2015-01-15
Class 2
Intro (Ch. 1)

administrivia
  - textbook (& errata)
  - access to server
  - Python: ANTLR, LEPL, yapps

compilers are *translators*
  - source -> target
  - basically a really complicated function
  - target can be a high-level language,
    low-level/assembly language,
    or machine code

compiler topics widely relevant in PL, SE, arch, theory, security
  - Mike Hicks @ UMD
    - LockSmith, safe C, language-enforced security policies
  - Jeff Foster @ UMD
    - CQual, type systems/qualifiers, proof generators
  - Nate Rosenblum @ UWisc
    - compiler provenance, forensics, PASTE'10 paper
  - LLVM (generalized compiler framework)

compiled vs. interpreted languages
  - everything is a translator! it's functions all the way down...

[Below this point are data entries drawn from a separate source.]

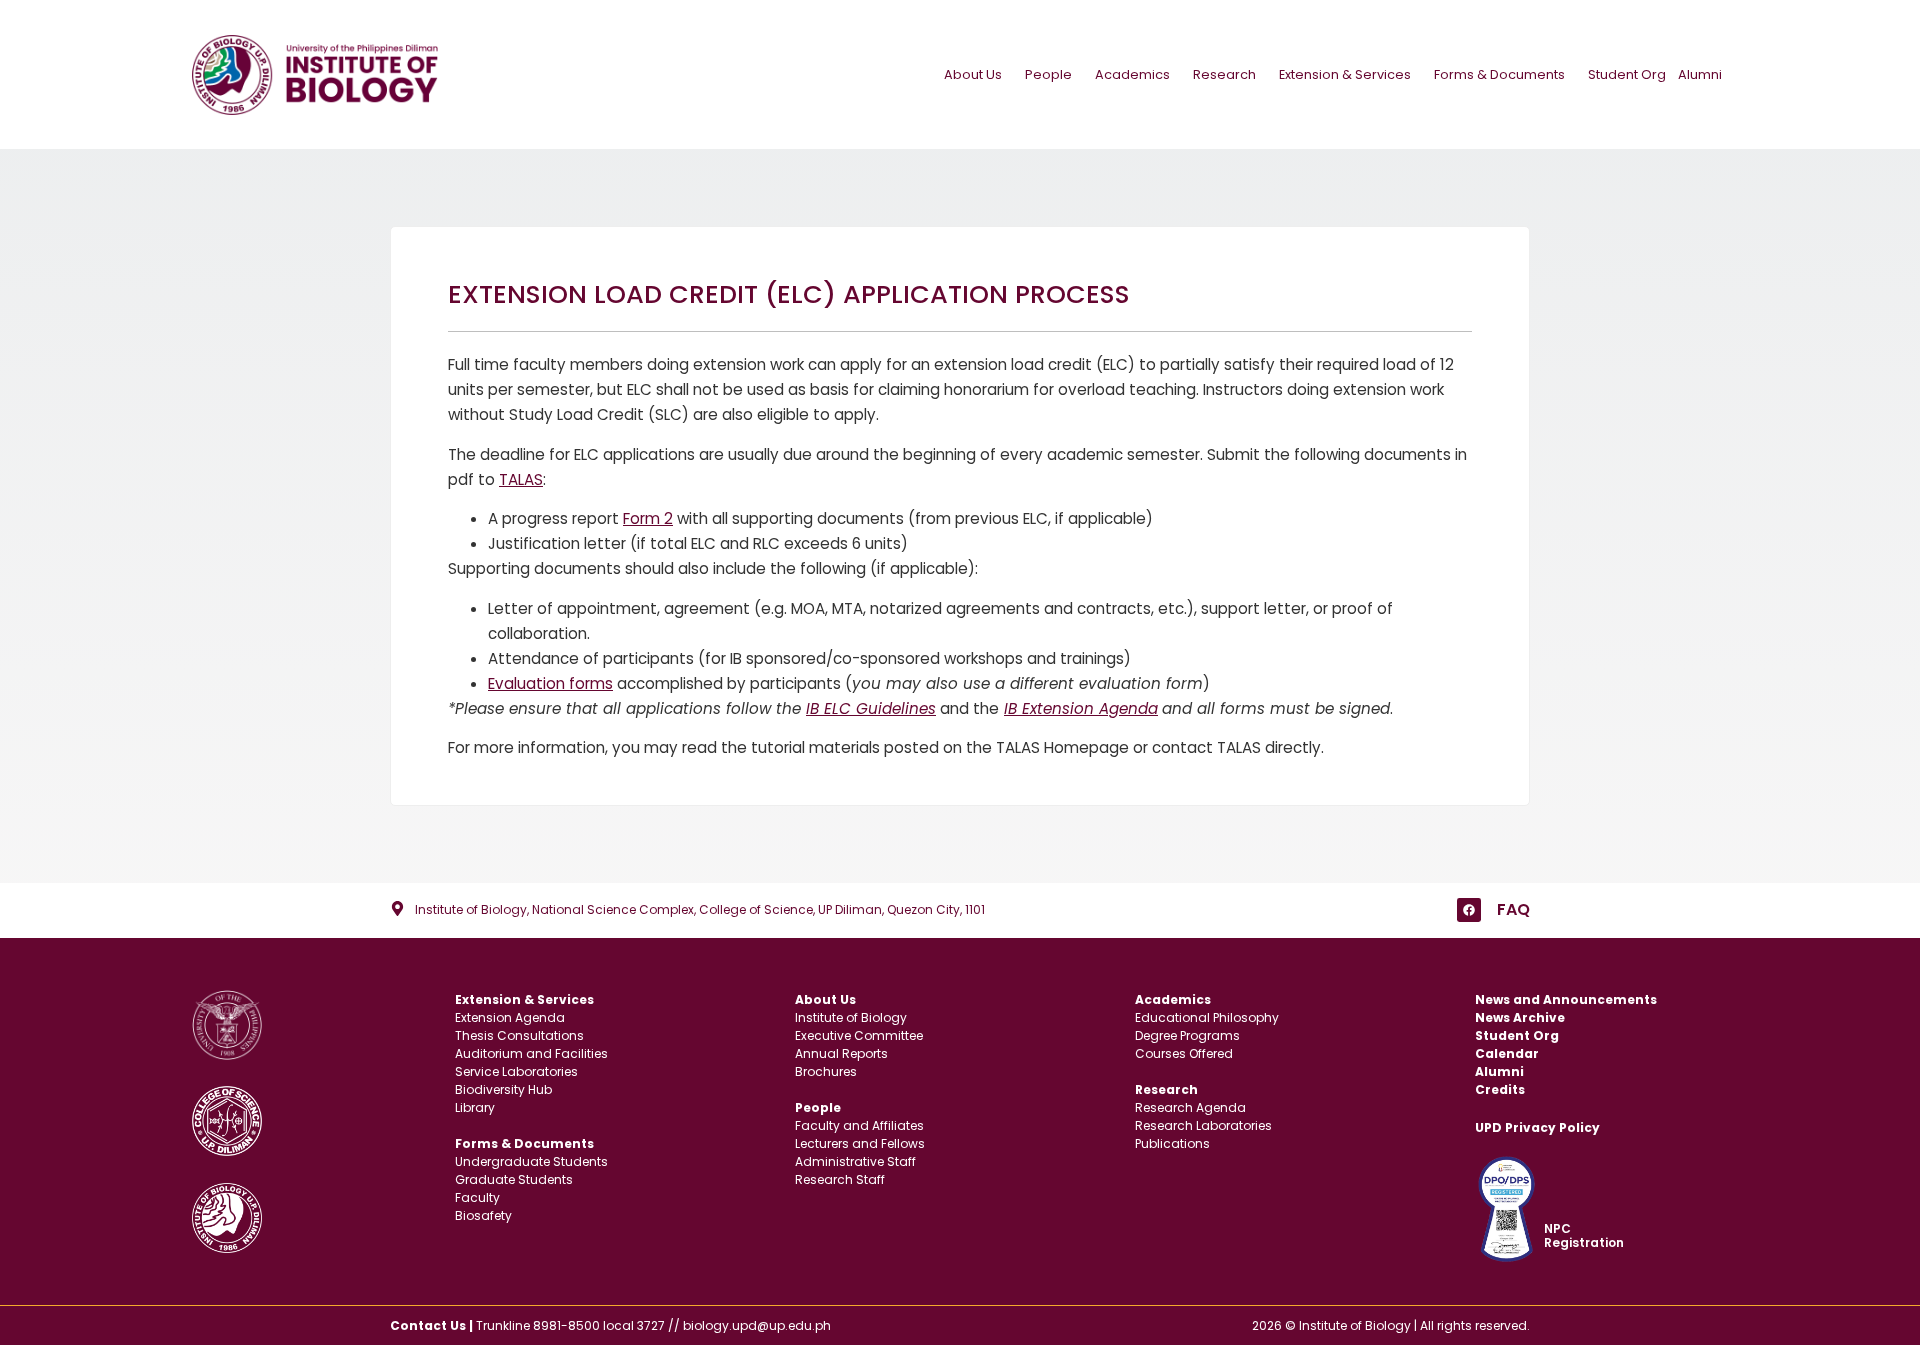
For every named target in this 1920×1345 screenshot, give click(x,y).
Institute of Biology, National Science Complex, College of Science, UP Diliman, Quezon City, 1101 (700, 909)
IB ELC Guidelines (871, 708)
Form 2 (648, 518)
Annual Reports (841, 1053)
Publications (1172, 1143)
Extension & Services (1345, 74)
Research (1224, 74)
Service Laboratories (516, 1071)
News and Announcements (1566, 999)
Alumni (1700, 74)
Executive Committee (859, 1035)
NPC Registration (1584, 1235)
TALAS (521, 479)
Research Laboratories (1203, 1125)
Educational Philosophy (1207, 1017)
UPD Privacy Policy (1537, 1127)
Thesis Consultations (519, 1035)
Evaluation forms (550, 683)
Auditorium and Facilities (531, 1053)
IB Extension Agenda (1081, 708)
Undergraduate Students (531, 1161)
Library (475, 1107)
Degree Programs (1187, 1035)
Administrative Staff (855, 1161)
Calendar (1507, 1053)
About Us (973, 74)
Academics (1132, 74)
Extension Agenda (510, 1017)
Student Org (1627, 74)
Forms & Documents (1499, 74)
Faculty (477, 1197)
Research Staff (840, 1179)
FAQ (1513, 909)
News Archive (1520, 1017)
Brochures (826, 1071)
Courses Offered (1184, 1053)
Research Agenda (1190, 1107)
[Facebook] (1469, 910)
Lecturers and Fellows (860, 1143)
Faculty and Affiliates (859, 1125)
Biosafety (483, 1215)
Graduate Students (514, 1179)
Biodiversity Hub (503, 1089)
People (1048, 74)
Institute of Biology (851, 1017)
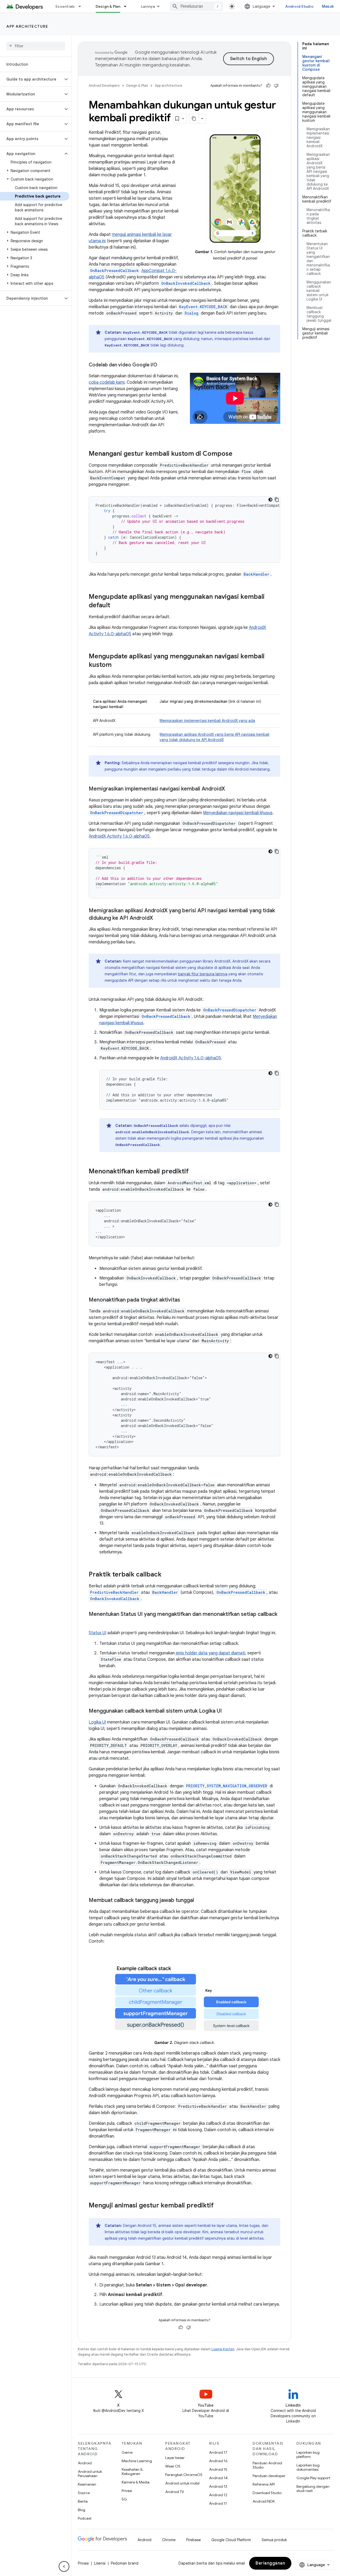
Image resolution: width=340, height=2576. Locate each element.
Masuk (328, 6)
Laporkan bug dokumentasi (308, 2467)
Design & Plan (108, 6)
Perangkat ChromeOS (183, 2474)
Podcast (84, 2518)
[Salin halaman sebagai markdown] (194, 118)
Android (85, 2463)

compilers are a sequence of functional phases
  - front end (analysis) vs. back end (synthesis)
    - allows for more interoperability
  - symbol table and other orthogonal info used by many phases
  - common phases: (fig. 1.7)
    - lexical analysis (scanning)
    - syntax analysis (parsing)
    - semantic analysis (checking)
    - code generator (intermediate or target)
    - optimizer (machine dependent or independent)

our Decaf compiler
  - source file   ->  scanner    ->  token stream
  - token stream  ->  parser     ->  abstract syntax tree (AST)
  - AST           ->  analyzer   ->  clean AST
  - clean AST     ->  code gen   ->  3-address code
  - 3-addr code   ->  optimizer  ->  x86 assembly
  - x86 assembly  ->  [[GNU as]] ->  x86 executable

compiler construction tools
  - we will use lexer and parser generators

models / data structures in compilers
  - regular expressions
  - finite automata (state machines)
  - context-free languages
  - push-down automata (parsers)
  - trees
  - graphs, matrices, linear programs

generating "optimal" code is undecidable
  - use decisions and heuristics to pick which parts are worth tackling
  - basically an optimization problem

key tension: abstraction vs. speed
  - more abstraction: higher read/writeability, cleaner complexity
  - less abstraction: closer to hardware, faster code
  - compilers must balance this tension

high-performance computing
  - explicit instruction-level parallelism (SIMD; e.g., SSE)
  - implicit instruction-level parallelism (hidden in hardware)
  - explicit program-level parallelism (OpenMP, threads, MPI, etc.)
  - implicit program-level parallelism (HARD!)
  - register allocation
  - memory layout and caching (interacts with all levels)

RISC vs. CISC
  - x86 won (at least for now)

compiler error detection
  - type checking
  - bounds checking
  - memory management
  - security properties
  - sound (reported errors are real - no false positives)
  - complete (finds all real errors - no false negatives)
  - no "real" compiler is either

PL history
  - 1st gen: machine codes
             macro instructions
  - 2nd gen: assembly languages
  - 3rd gen: "low-level" languages
             "high-level" languages
  - 4th gen: domain-specific languages

PL categories
  - imperative / procedural
  - functional / declarative
  - object-oriented
  - scripting
  - domain-specific

PL basics
  - static (compile time) vs. dynamic (run time)
    - scope: static (lexical) vs. dynamic (runtime or stack-based)
      - also public vs. private vs. protected
      - dynamic scope is also used in OO programming
    - environment (name -> location)
      - usually dynamic (static bindings are usually called "globals")
    - state (location -> value)
      - usually dynamic (static bindings are usually called "constants")
  - name vs. identifier (string of characters) vs. variable (location)
  - subprograms:
    - procedure (inlined code) vs. function (input->output) vs. method (OO)
    - first-class functions, lambdas, and closures
  - blocks (group of declarations and statements)
  - declaration (types and signatures) vs. definition (values and code)
  - parameter passing
    - formal (code/definition) vs. actual (passed during call)
    - call-by-value vs. call-by-reference vs. call-by-name
  - aliasing (two names refer to the same location)